» **TASKS TO CARRY OUT**:
- 1) According to the article on measles in Afghanistan, how many measles cases have been reported since the beginning of winter 2011?
- 2) For each of the following statements, say whether the article on measles in Afghanistan supports it, answering yes or no and quoting the words that decide it: (a) The deaths of 300 children were attributed to a lack of routine immunizations against measles. (b) Sayed Zubair Sadat disagreed with Galer's assessment. (c) In conflict areas in the south, up to 50 percent may lack coverage.
- 3) Copy the article on measles in Afghanistan word for word from "Afghanistan's lack of" to "immunizations against measles.".

SELECTED PASSAGE section start

Afghanistan's lack of routine immunizations increases childhood deaths

Afghanistan is attempting to increase its vaccination coverage after the deaths of 300 children were attributed to a lack of routine immunizations against measles.

Since the beginning of winter 2011, Afghanistan reported measles outbreaks in almost every one of its provinces. Nearly 9,000 cases have been reported, compared to 6,000 during the same period in 2010, according to IRINNews.org.

Aid workers described the situation as an emergency, saying that it has been exacerbated by increasing violence, decreased access, difficult terrain and a harsh climate, including a hard winter and a recent major drought.

"The main issue is access," Maria Luisa Galer, the coordinator of the international aid community's health cluster in Afghanistan, said, IRINNews.org reports. "We probably have to revise and adapt the strategy to this context."

Sayed Zubair Sadat, a representative for the Afghan Red Crescent Society, agreed with Galer's assessment.

"Day by day, the [security] situation becomes worse and our access to the people for providing health services becomes more limited," Sadat said, IRINNews.org reports. "We had problems conducting the [Expanded Program on Immunization] in the border areas and conflict provinces."

Experts estimate that nearly 30 percent of the Afghan population has no or poor access to primary care, including immunizations. In conflict areas in the south, up to 70 percent may lack coverage.

SELECTED PASSAGE section end
DATA EXCERPT section start

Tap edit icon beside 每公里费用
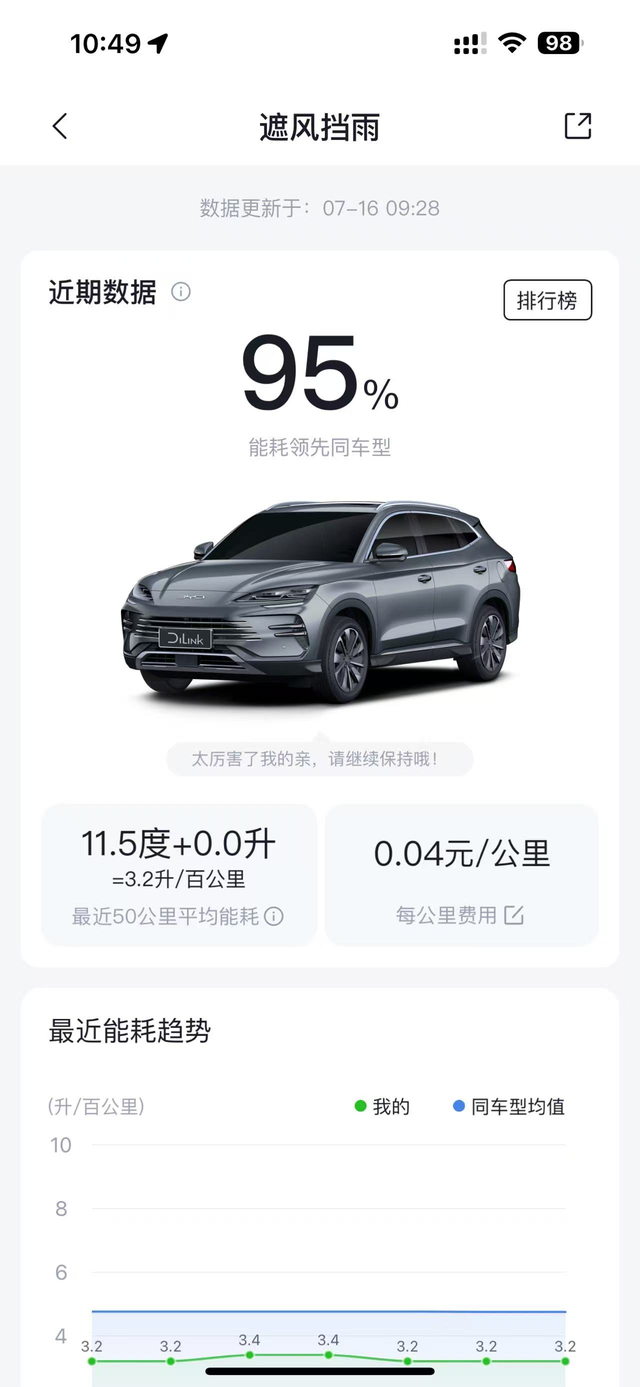The width and height of the screenshot is (640, 1387). pyautogui.click(x=514, y=915)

DATA EXCERPT section end

» **RESULTS BY TASK**:
- 1) Nearly 9,000 cases.

- 2)
(a) Yes: "the deaths of 300 children were attributed to a lack of routine immunizations against measles"
(b) No: "agreed with Galer's assessment"
(c) No: "up to 70 percent may lack coverage"

- 3)
Afghanistan's lack of routine immunizations increases childhood deaths

Afghanistan is attempting to increase its vaccination coverage after the deaths of 300 children were attributed to a lack of routine immunizations against measles.